La prohibition et l'horte

La prohibition et l’hortensia

L’enfer, dit-on, est pavé de bonnes intentions. Voyez par exemple la prohibition de l’alcool : l’abus d’icelui ravale l’homme ivre au rang de la bête sobre, c’est vrai. Et encore n’avez-vous jamais croisé un animal pompette : l’éléphant, par exemple, adore se poivrer la trompe avec des fruits fermentés. Voilà pourquoi il est dangereux de laisser traîner des fruits blets dans les magasins de porcelaine.
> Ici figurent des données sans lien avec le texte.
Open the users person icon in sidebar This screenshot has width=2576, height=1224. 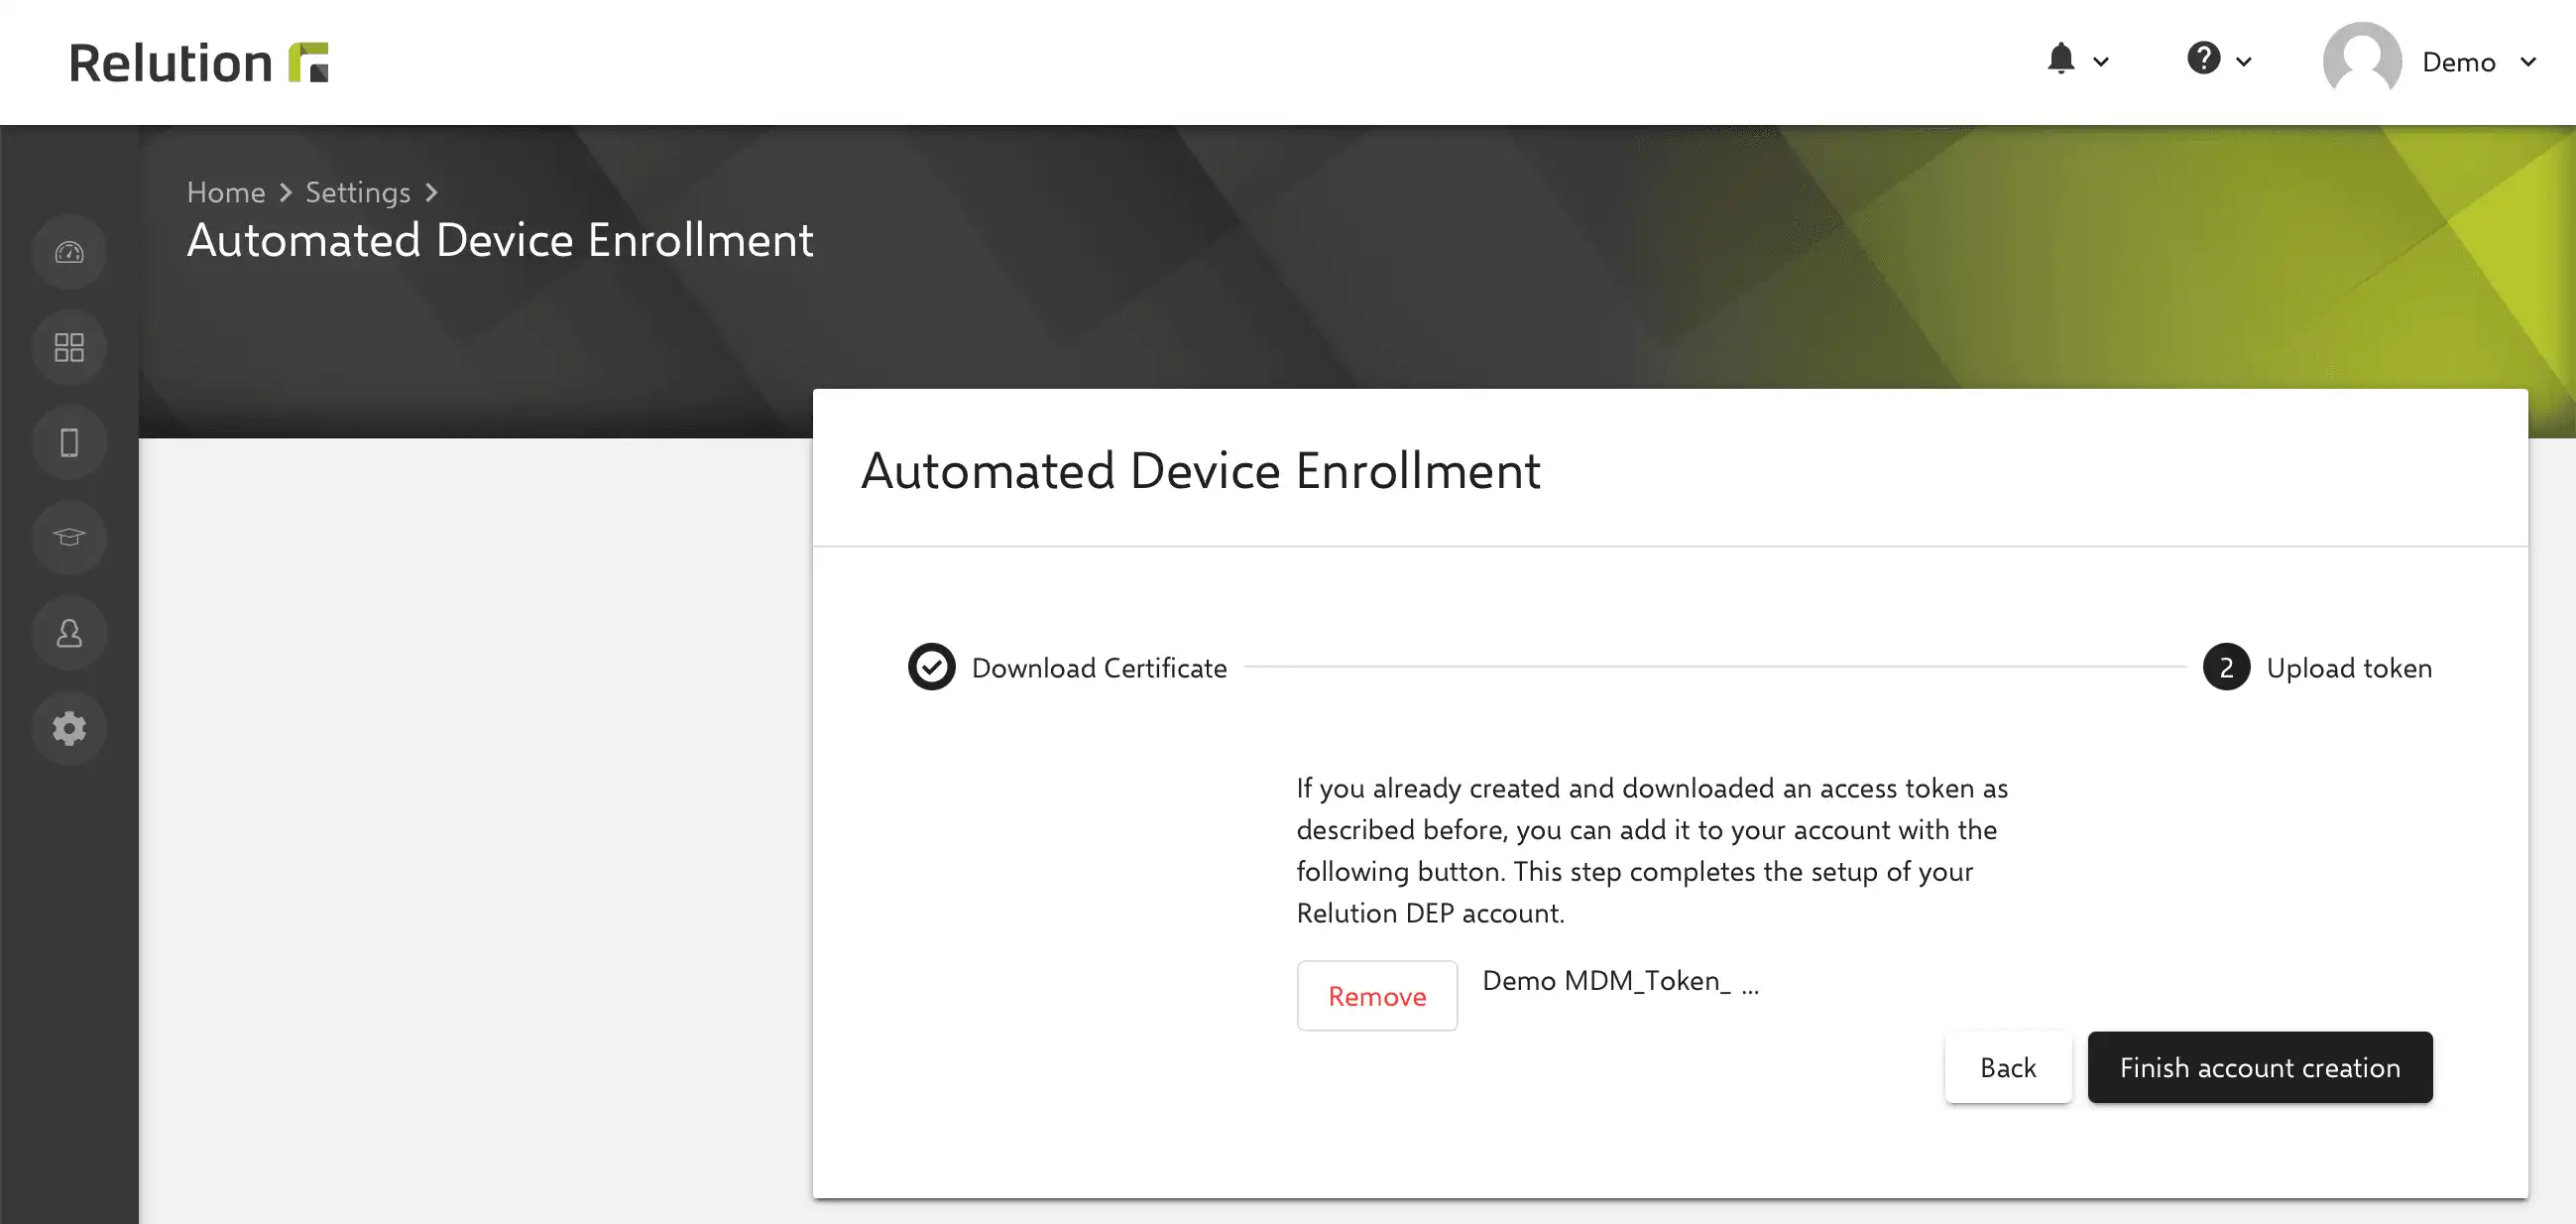(69, 633)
Mais il faut bien faire ce constat : la prohibition a provoqué plus de dommages que de bienfaits à l’espèce humaine. En Russie, elle fut en vigueur de 1914 à 1925, pile poil pendant la révolution d’Octobre. L’Histoire a désormais démontré que la tempérance des soviets nuit davantage au moujik que l’abus de vodka. Aux Etats-Unis, la prohibition fut générale de 1919 à 1933, pile poil pendant l’émergence de la Grande dépression : la coïncidence ne peut pas être fortuite. Mieux vaut donc laisser les pochtrons étancher leur soif que d’exposer les populations à la malnutrition. Telle est du moins la réflexion que nous inspire la terrine de lièvre du petit-déjeuner, arrosée d’un Gigondas de derrière les fagots.

En conséquence, on comprend sans peine que les gouvernements du monde entier s’interrogent sur la pertinence de la prohibition du cannabis. Même le Président américain, dont les compétences médicales sont reconnues par la Faculté, ne voit pas plus de dangers à un joint qu’à un bon verre de vin. Pourvu que ce soit l’un ou l’autre, bien entendu. Du reste, la pratique des hallucinogènes n’épargne pas les animaux : les gorilles de la forêt équatoriale se font volontiers un petit shoot d’iboga – un arbuste considéré comme l’« Arbre de la connaissance » dans certains rites africains. Et les rennes canadiens adorent planer en boulottant les petits champignons rouges qui colonisent l’écorce des bouleaux. Seulement voilà : dans l’espèce sapiens, la prohibition de certaines substances suscite l’émergence de réseaux criminels. Qui fournissent les matières illégales ou des produits de substitution, selon la théorie des « forces de Porter » bien connue des stratèges de marché. Là, les choses quelquefois se gâtent, car les substituts peuvent se révéler plus dangereux que les originaux. Comme l’hortensia, qui fait aujourd’hui l’objet d’une razzia dans les jardins des particuliers : fleurs et feuilles de l’Hydrangea macrophylla produiraient les mêmes effets que la marijuana. Plus de l’acide cyanhydrique, celui qui fut en son temps domestiqué sous le nom de Zyklon B. Moralité : les hortensias, mieux vaut se contenter de les regarder…

La recette du jour

Légalité en massifs

Vous êtes légitimement fiers de vos massifs d’hortensias. Il vous faut désormais y renoncer : vous risquez d’être accusé de trafic par la maréchaussée. Cultivez plutôt de la mandragore, et adonnez-vous impunément à la sorcellerie.